Garth Brooks isn't even close to being on the same level as Dierks, FGL or Luke Bryan (the latter of which I especially despise). He may not be country ENOUGH to please some, but it's very much a matter of taste. In my mind, country's best era was the '80s and early '90s -- which is when Garth was king. Yes, GB began the trend of pop and rock elements in country music, but that wasn't a bad thing. It broadened country music's reach, which in the long run increased the number of radio stations playing exclusively country music. Country music has continued to evolve until it's no longer something I will listen to much, but music is always evolving, regardless of genre.
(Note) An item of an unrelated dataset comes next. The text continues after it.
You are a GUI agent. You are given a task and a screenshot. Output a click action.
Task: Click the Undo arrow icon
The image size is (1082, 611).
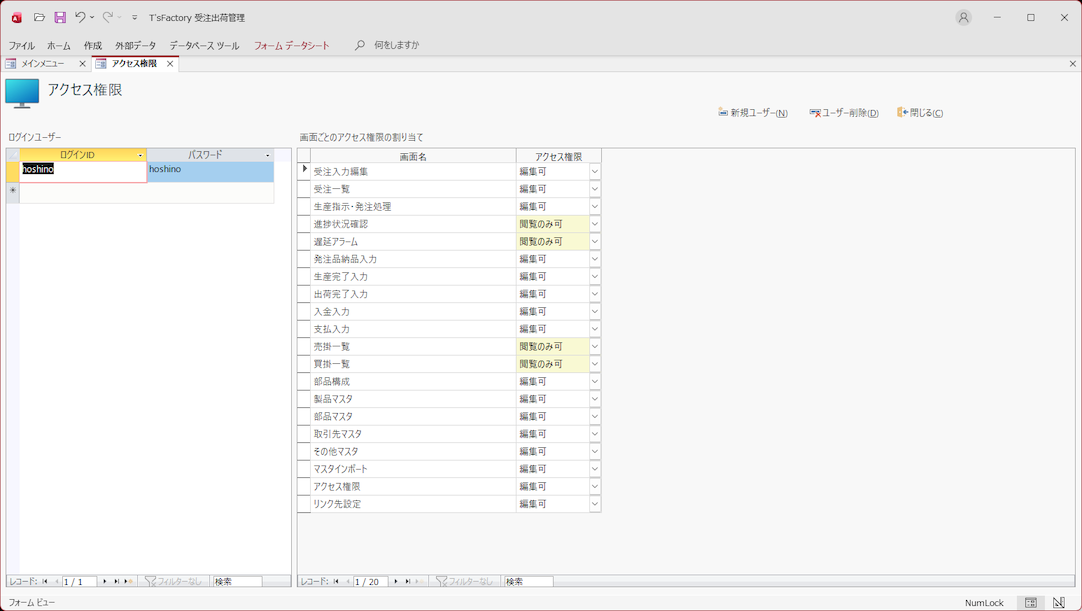pyautogui.click(x=80, y=17)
The country music the outlaws were playing in the '70s was altogether different from the country music that the honky-tonk heroes like Hank and Lefty were singing in the '40s and '50s, and it was almost unrecognizable compared to The Carter Family in the '30s. Not coincidentally, those who cut their teeth on Jimmie Rodgers and the Carters insisted that Hank wasn't recording real country music, and Hank fans claimed that the Outlaws weren't recording real country music.

The truth is that the lines have always been blurred. Old-timers who had grown up on the bluegrass boys and then reluctantly accepted -- then embraced -- Hank Williams absolutely detested the integration of the Bakersfield influence into country music. Yet one of the most notable disciples of the Bakersfield sound went on to become one of the most notable singers of the outlaw movement, Merle Haggard. Garth Brooks was mainly a rock guy until he heard a George Strait song, and that caused him to change gears. Thirty years from now, today's 20-somethings will be insisting that whatever is being played on radio isn't "real" country music, and they'll wax nostalgically about the good ol' days of country music when Luke Bryan was shaking his butt in his skinny jeans.

Incidentally, Garth Brooks' electric stage show was influenced 100% by Chris Ledoux, and Ledoux was as traditional as you can get, albeit much more on the western side of Country & Western. Among current hit artists, there's probably no one more true to country music as most of us grew up on it than Brad Paisley, and Paisley probably puts on the most electric stage show of anyone.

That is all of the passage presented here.